Human molecular genetics 2012 Apr 5; In press
Mao P, Manczak M, Calkins MJ, Truong Q, Reddy TP, Reddy AP, Shirendeb U, Lo HH, Rabinovitch PS, Reddy PH
Division of Neuroscience, Oregon National Primate Research Center, Oregon Health & Science University, 505 NW 185 Avenue, Beaverton, OR 97006.

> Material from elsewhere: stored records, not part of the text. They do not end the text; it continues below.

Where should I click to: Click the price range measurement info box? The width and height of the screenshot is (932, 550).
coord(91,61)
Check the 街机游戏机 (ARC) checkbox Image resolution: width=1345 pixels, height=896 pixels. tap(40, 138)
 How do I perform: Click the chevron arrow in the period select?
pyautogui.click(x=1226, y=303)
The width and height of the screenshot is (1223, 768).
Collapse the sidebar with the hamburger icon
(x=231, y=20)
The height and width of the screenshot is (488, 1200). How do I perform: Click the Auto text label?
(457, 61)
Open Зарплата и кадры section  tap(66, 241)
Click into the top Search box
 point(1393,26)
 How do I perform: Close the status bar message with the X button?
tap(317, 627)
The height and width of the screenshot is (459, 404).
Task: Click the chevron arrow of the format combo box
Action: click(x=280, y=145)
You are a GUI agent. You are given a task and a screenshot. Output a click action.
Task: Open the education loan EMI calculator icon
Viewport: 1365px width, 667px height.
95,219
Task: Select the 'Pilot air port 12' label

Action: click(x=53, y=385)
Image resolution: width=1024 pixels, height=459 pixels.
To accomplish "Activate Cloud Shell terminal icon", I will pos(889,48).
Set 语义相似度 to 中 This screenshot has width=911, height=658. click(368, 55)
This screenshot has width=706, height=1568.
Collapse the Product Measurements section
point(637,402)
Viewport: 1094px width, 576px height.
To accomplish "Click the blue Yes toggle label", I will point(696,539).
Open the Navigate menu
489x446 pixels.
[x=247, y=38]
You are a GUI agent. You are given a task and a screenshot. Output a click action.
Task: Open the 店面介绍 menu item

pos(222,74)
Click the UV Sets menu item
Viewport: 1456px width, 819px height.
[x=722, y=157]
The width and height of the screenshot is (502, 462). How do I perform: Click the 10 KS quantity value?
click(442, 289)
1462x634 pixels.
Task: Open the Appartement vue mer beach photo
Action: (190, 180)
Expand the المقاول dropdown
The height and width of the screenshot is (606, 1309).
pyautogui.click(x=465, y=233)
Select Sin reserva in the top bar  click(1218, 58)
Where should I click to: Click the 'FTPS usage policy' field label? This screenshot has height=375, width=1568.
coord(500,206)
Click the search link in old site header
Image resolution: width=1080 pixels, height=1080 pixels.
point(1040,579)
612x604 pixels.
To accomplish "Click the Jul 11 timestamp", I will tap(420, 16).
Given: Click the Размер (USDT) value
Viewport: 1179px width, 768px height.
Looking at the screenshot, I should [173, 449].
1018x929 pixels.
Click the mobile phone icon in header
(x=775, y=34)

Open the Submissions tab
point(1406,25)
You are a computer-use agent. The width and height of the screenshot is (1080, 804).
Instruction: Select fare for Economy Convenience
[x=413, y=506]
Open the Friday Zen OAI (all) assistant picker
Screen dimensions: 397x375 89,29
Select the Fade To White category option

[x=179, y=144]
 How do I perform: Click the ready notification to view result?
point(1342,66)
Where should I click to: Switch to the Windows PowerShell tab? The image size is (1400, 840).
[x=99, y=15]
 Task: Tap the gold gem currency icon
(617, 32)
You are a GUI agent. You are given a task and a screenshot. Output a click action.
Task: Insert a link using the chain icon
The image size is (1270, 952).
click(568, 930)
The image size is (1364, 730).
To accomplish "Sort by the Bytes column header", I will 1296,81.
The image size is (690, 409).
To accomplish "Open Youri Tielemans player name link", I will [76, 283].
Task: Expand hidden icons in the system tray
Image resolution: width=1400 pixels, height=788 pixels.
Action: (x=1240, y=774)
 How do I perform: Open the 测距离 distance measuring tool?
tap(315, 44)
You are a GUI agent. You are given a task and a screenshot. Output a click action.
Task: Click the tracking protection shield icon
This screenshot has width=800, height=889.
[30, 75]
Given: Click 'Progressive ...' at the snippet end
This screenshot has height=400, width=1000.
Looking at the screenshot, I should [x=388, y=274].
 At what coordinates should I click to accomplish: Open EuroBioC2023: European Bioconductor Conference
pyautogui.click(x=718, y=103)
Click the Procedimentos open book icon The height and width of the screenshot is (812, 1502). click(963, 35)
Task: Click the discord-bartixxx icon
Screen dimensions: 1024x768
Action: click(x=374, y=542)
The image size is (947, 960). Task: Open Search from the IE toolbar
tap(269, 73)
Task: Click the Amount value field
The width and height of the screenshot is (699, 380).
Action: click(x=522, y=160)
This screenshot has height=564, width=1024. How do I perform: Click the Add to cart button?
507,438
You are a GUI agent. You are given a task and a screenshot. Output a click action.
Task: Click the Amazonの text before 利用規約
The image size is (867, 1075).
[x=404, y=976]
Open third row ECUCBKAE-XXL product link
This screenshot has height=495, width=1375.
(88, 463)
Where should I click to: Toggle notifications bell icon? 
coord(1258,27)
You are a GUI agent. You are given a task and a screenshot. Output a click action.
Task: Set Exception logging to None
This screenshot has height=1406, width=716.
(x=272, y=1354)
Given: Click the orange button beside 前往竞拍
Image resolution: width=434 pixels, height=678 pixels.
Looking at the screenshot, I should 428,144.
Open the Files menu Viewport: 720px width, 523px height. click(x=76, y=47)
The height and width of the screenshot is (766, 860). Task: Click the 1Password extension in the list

The purpose of this study was to investigate the protective effects of the mitochondria-targeted antioxidant catalase (MCAT) and lifespan extension in mice that express Aβ. Using immunoblotting and immunostaining analyses, we measured the production of full-length APP, soluble APPα, C-terminal fragments CTF99 and CTF83, monomeric and oligomeric Aβ, Aβ deposits, BACE1, in different stages of disease progression in MCAT/AβPP and AβPP mice. Using qRT-PCR, and immunostaining analyses, we studied the expression of catalase, BACE1, and the AD markers, synaptophysin, APP, neprilysin, insulin degrading enzyme, transthyretin in MCAT, AβPP, MCAT/AβPP, and wild-type mice. Using HPLC analysis of 8-hydroxy-deoxyguanosine, we measured oxidative DNA damage in the cerebral cortical tissues from MCAT, AβPP, MCAT/AβPP, and wild-type mice. We found that the AβPP transgenic mice that carried the human MCAT gene lived 3.5 months longer than did the AβPP mice. We also found that the overexpression of MCAT in brain sections from the MCAT/AβPP transgenic mice significantly correlated with a reduction in the levels of full-length APP, CTF99, BACE1, Aβ levels (40 & 42), Aβ deposits, and oxidative DNA damage in brain sections from the AβPP mice. Interestingly, we found significantly increased levels of soluble APPα and CTF83 in the MCAT/AβPP, mice relative to the AβPP mice. These data provide direct evidence that oxidative stress plays a primary role in AD etiopathology, and that in MCAT mice that express Aβ, MCAT prevents abnormal APP processing, reduces Aβ levels, and enhances Aβ-degrading enzymes in mice at different ages, corresponding to different stages of disease progression. These findings indicate that mitochondria-targeted molecules may be an effective therapeutic approach to treat patients with AD.